Background and aims: Wolfram syndrome is a rare autosomal recessive orphan disease. The clinical manifestations are young onset diabetes, optic nerve atrophy and deafness. Most Wolfram patients carry mutations in WFS1. WFS1 deficiency results in endoplasmic reticulum (ER) stress, leading to neurodegeneration and pancreatic β-cell dysfunction and death. Glucagon-like peptide-1 (GLP-1) analogs and the cAMP inducer forskolin have been shown to protect β-cells from ER stress. Our aim is to evaluate the therapeutic potential of GLP-1 analogs for Wolfram syndrome.
Materials and methods: WFS1 was silenced in clonal human EndoC-βH1 β-cells and human islets by RNA interference. Wolfram syndrome patients induced pluripotent stem cells (iPSCs) were differentiated into β-like cells. Synthetic ER stress was induced by tunicamycin (5 μg/ml). β-cell apoptosis was evaluated by Hoechst 33342/propidium iodide staining. Expression of ER stress markers was examined by qPCR. Whole body wfs1 knockout (KO) mice (homozygous exon 8 deletion on 129S background) were treated for 8 weeks with dulaglutide (1 mg/kg) by intraperitoneal injection every 4 days. Glucose tolerance was evaluated before, during and at the end of treatment by intraperitoneal glucose tolerance tests.

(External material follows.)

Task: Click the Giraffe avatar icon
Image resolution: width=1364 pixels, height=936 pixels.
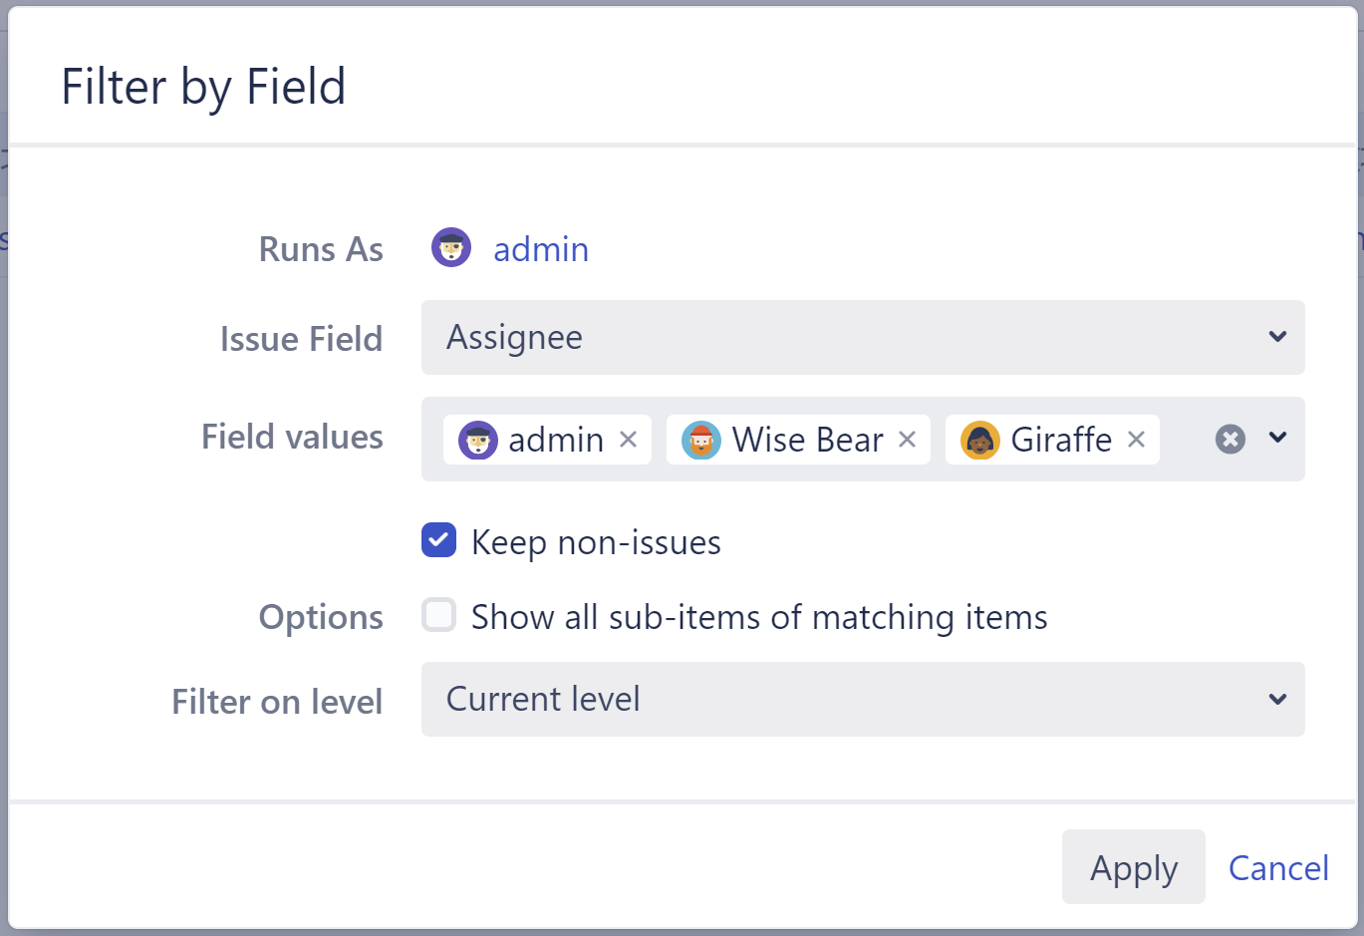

Results: WFS1 silencing (>70% knockdown, n=6, P<0.001) sensitized EndoC-βH1 cells to tunicamycin-induced apoptosis (29±3% apoptosis in WFS1-deficient cells vs 12±1% apoptosis in control cells, n=5, P<0.01) and increased mRNA expression of the ER stress marker CHOP (P<0.001). Exendin and forskolin protected WFS1-deficient EndoC-βH1 cells from ER stress (29±3% apoptosis with tunicamycin alone vs 22±1% with tunicamycin + exendin or 10±0.3% with tunicamycin + forskolin, n=5, P<0.01). iPSCs from 4 Wolfram syndrome patients were successfully differentiated in vitro into β-like cells using a 7-stage protocol. Forskolin protected Wolfram iPSC-β-like cells from tunicamycin-induced apoptosis (n=4, P<0.001) and increased expression of the ER chaperone BiP. Wfs1 KO and wild type mice had comparable glucose tolerance at weaning (4 weeks of age). By age 6 weeks wfs1 KO mice developed glucose intolerance (n=17, P<0.01) and by age 10 weeks they developed diabetes. Dulaglutide administration, started at weaning, fully prevented the development of glucose intolerance in wfs1 KO mice after 4 and 8 weeks of treatment (n=3 per group, P<0.05).
Conclusion: cAMP induction by exendin and forskolin protects WFS1-deficient β-cells from ER stress-induced apoptosis. In vivo, dulaglutide treatment prevented diabetes development in wfs1 KO mice. These findings provide further evidence for the protective properties of GLP-1 analogs in the context of β-cell ER stress, and suggest that GLP-1 analogs hold preventive and therapeutic potential for Wolfram syndrome-related diabetes.